## Exercise aim
Work out how many lines in the data hold the word "agent", and reply with that number only.

## Records shown
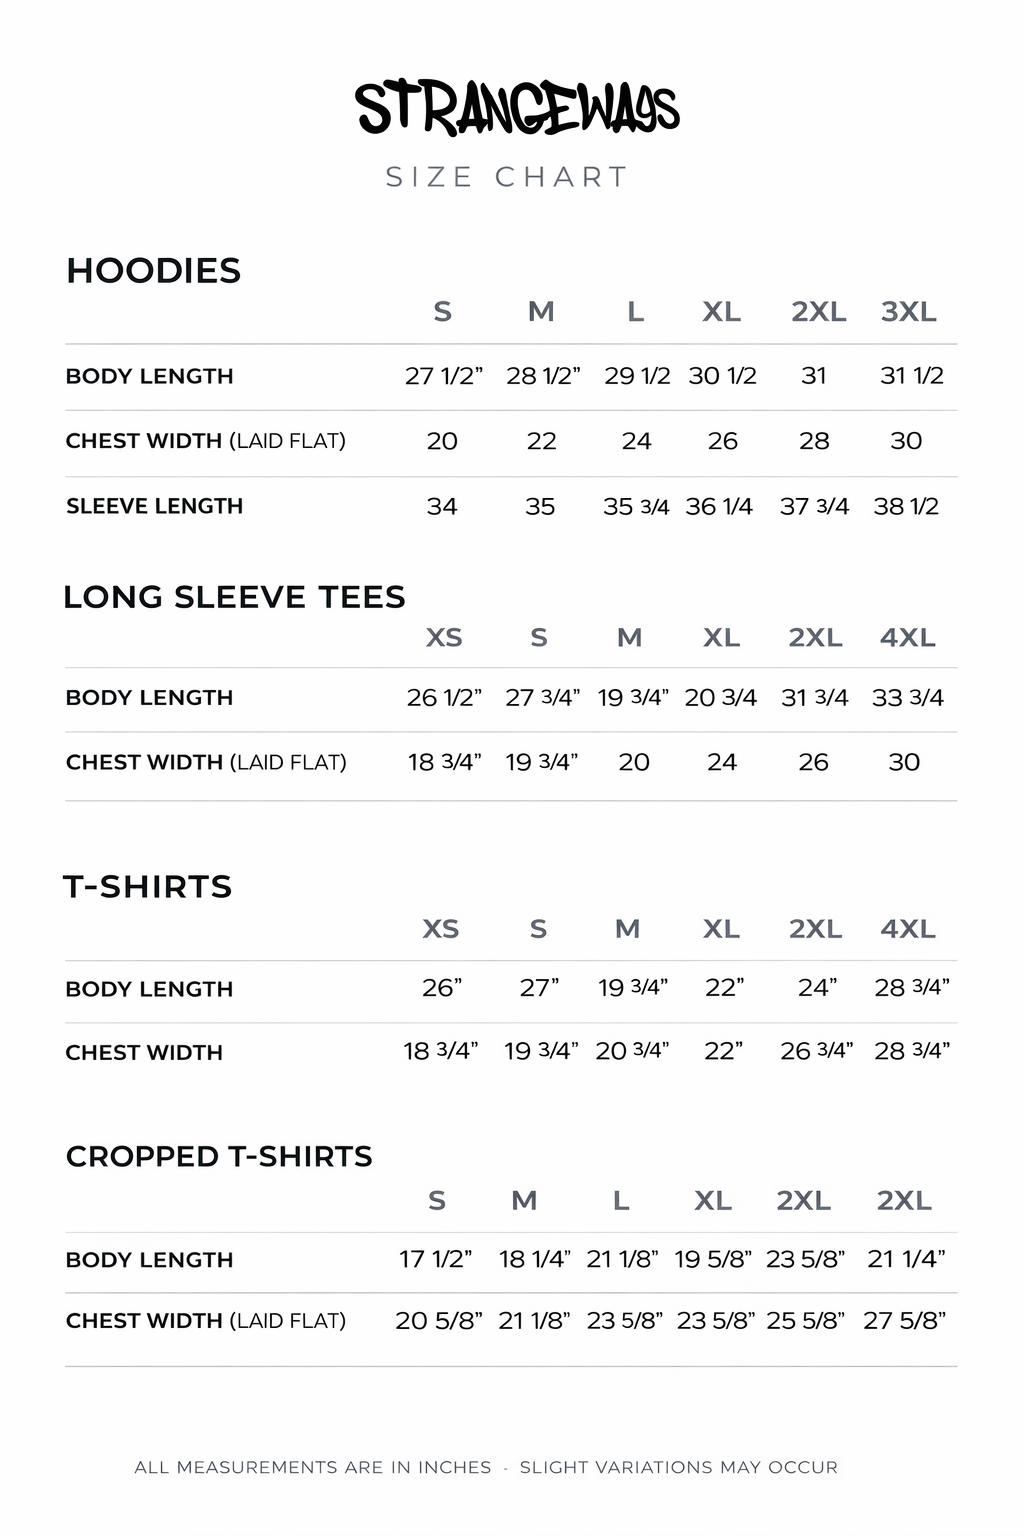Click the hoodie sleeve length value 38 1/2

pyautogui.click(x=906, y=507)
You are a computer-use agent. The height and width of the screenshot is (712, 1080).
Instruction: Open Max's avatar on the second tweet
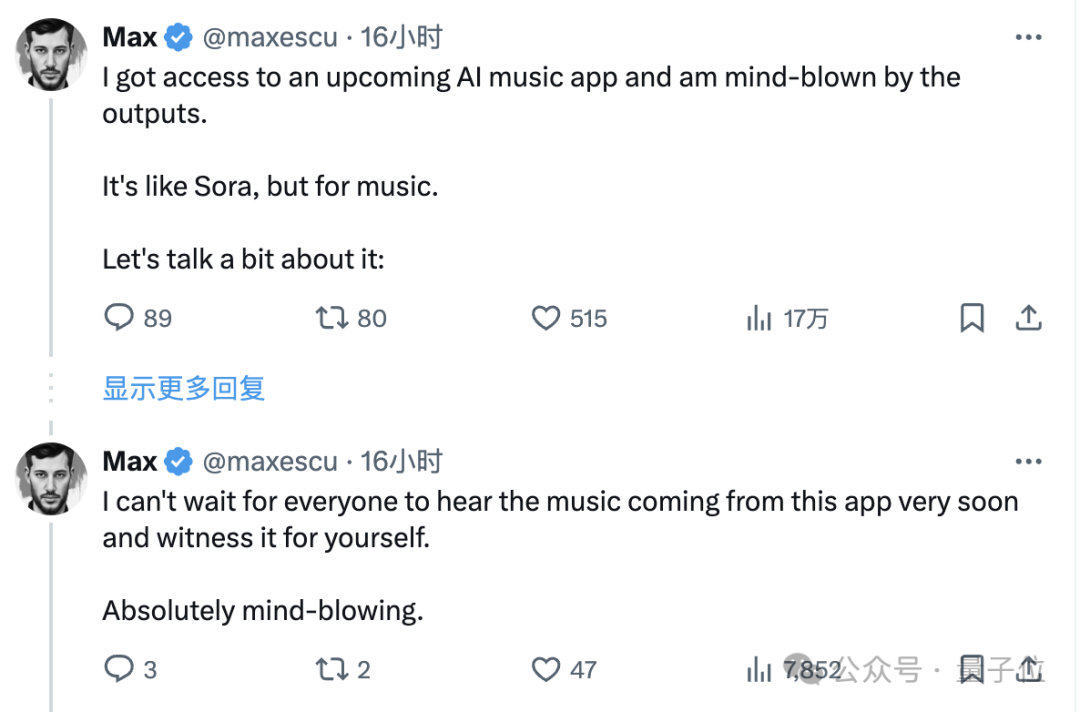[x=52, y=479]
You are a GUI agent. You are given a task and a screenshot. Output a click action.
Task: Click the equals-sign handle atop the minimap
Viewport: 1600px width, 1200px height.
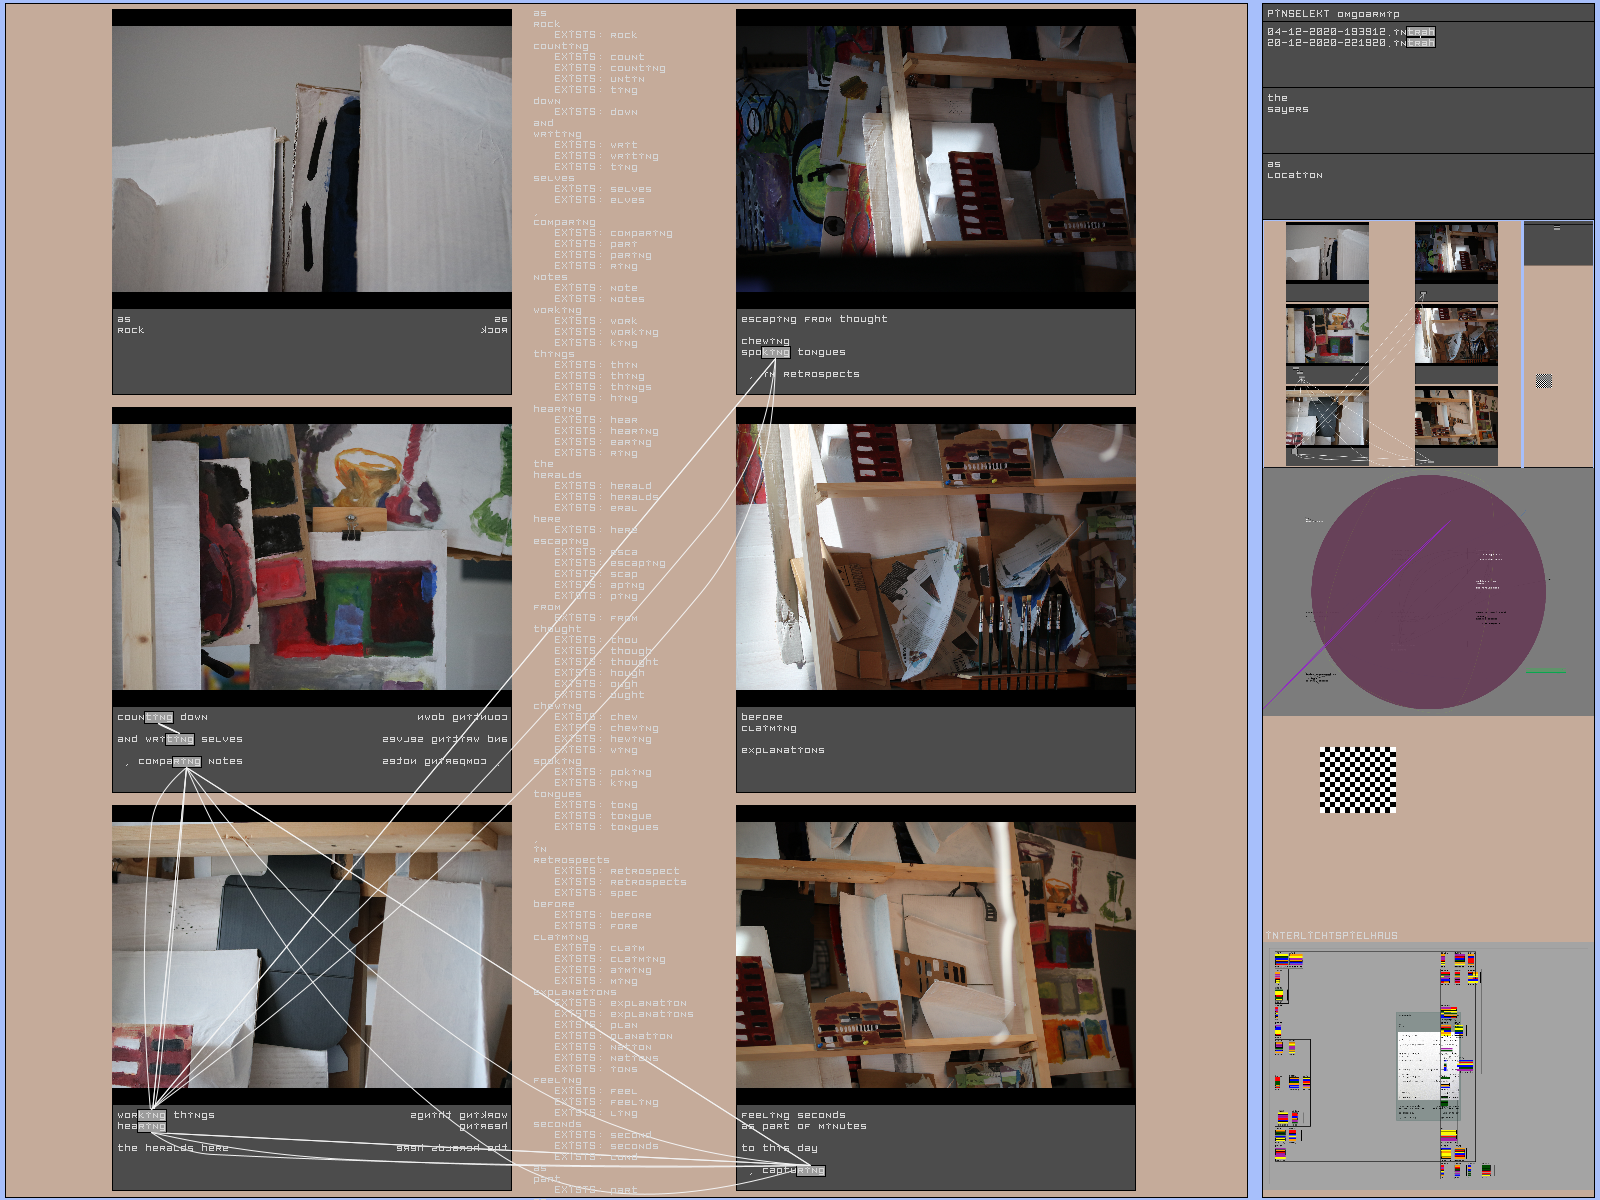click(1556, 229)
--
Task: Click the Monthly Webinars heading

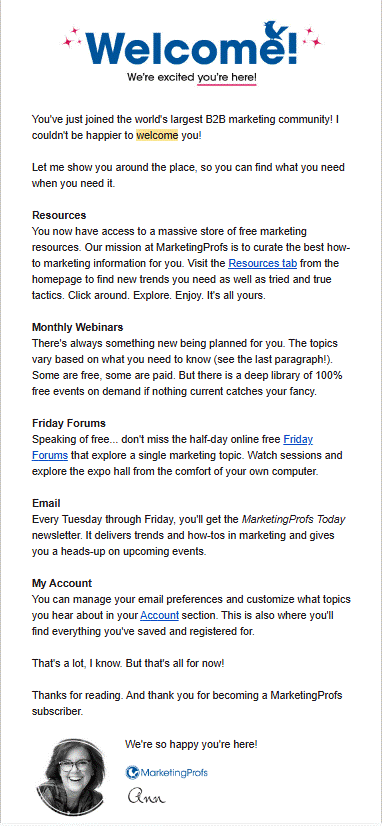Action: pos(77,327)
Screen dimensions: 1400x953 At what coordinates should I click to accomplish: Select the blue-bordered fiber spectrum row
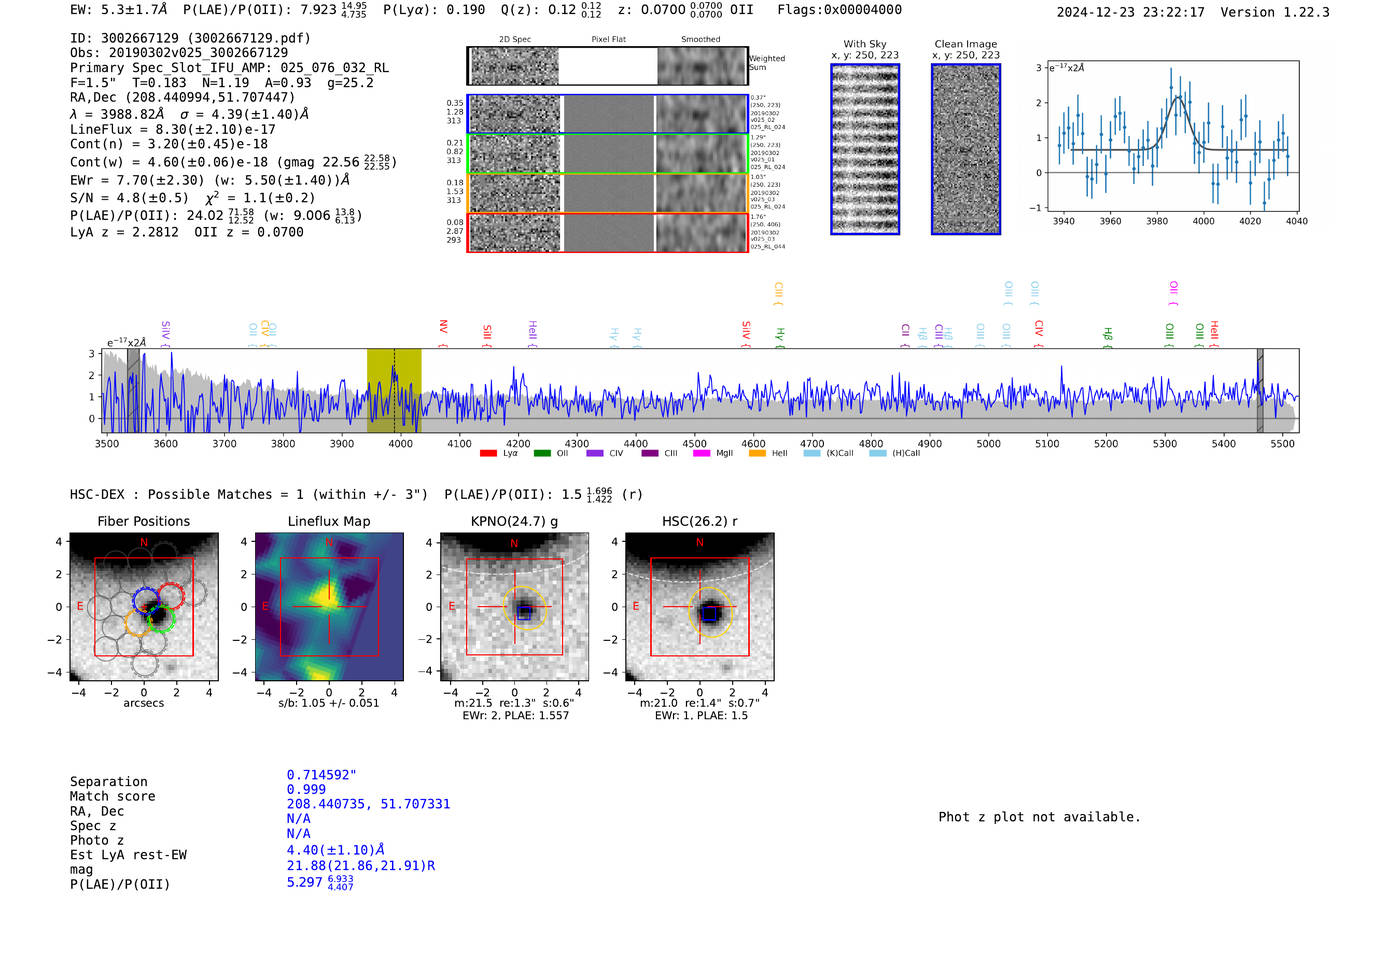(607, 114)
---
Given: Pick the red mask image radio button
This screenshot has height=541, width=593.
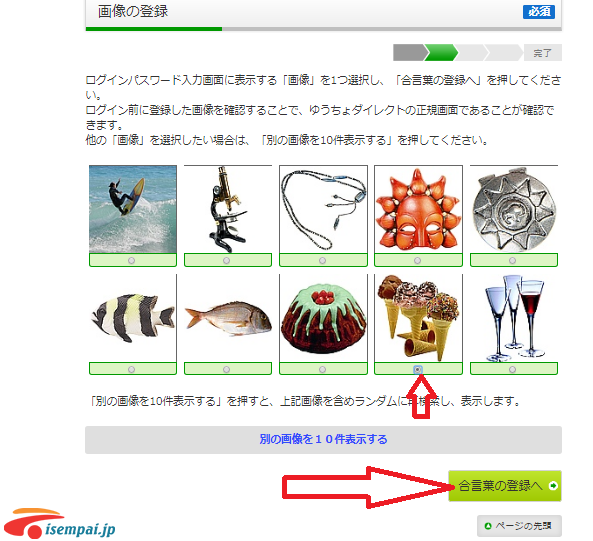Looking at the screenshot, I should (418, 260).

## Solution to the exercise
2